Il giudice di merito, correttamente e compiutamente, ha evidenziato come nella fattispecie in esame ostino più circostanze alla concessione della attenuante invocata, quali la particolare violenza adoperata contro la vittima, minacciata con un coltello, alla quale erano procurate lesioni di una certa consistenza; la premeditazione della aggressione, con predisposizione della telecamera per la ripresa; l’avere denudato la donna, rilevando che al fine del riconoscimento dell’attenuante de qua non rileva la semplice assenza di un rapporto sessuale con penetrazione, ma è necessario valutare il fatto nella sua integralità e complessità (Cass. 5/2/09, n. 10085), fatto ritenuto nella specie dal decidente di particolare gravità.

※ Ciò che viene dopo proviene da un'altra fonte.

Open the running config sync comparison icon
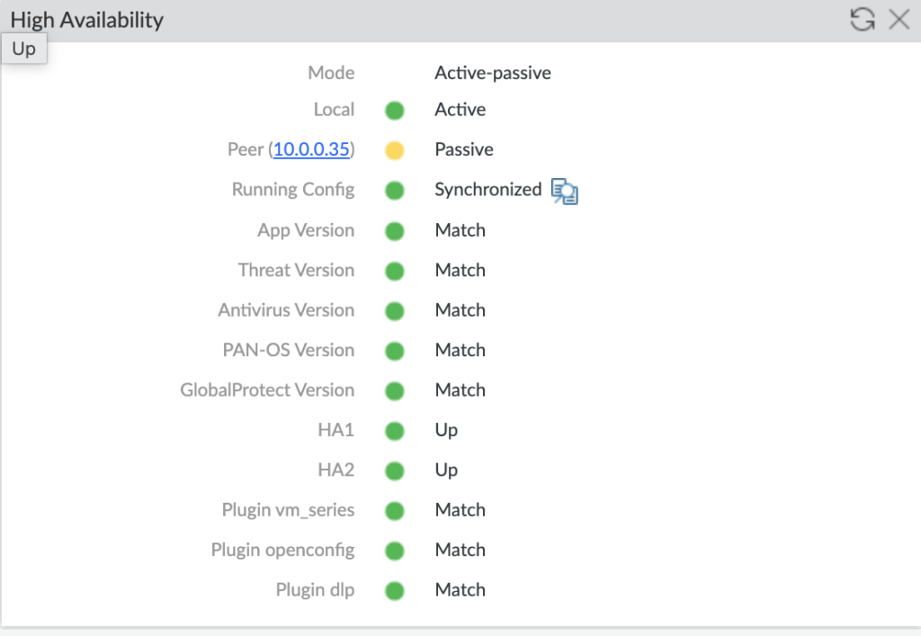(x=565, y=191)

Il comportamento successivo, cioè, l’avere desistito dalla congiunzione carnale, l’avere offerto alla p.o. un bicchiere d’acqua e l’avere chiesto perdono alla donna, può e deve rilevare ex art. 133 c.p., nella valutazione ai fini della determinazione della pena, ma non può incidere sulla valutazione obiettiva di quanto commesso.

Tenuto conto della sentenza del 13/6/2000, n. 186, della Corte Costituzionale, e rilevato che non sussistono elementi per ritenere che il K. abbia proposto il ricorso senza versare in colpa nella determinazione della causa di inammissibilità, lo stesso, ai sensi dell’art. 616 c.p.p.. deve, altresì, essere condannato al versamento di una somma, in favore della Cassa delle Ammende, equitativamente fissata, in ragione dei motivi dedotti, nella misura di Euro 1.000,00.

P.Q.M.

La Corte Suprema di Cassazione dichiara inammissibile il ricorso e condanna il ricorrente al pagamento delle spese processuali e al versamento della somma di Euro 1.000,00 in favore della Cassa delle Ammende; nonchè alla rifusione delle spese del grado sostenute dalla parte civile, liquidate in favore dell’Erario in Euro 1.800,00, oltre accessori di legge.

Testo non ufficiale. La sola stampa del bollettino ufficiale ha carattere legale.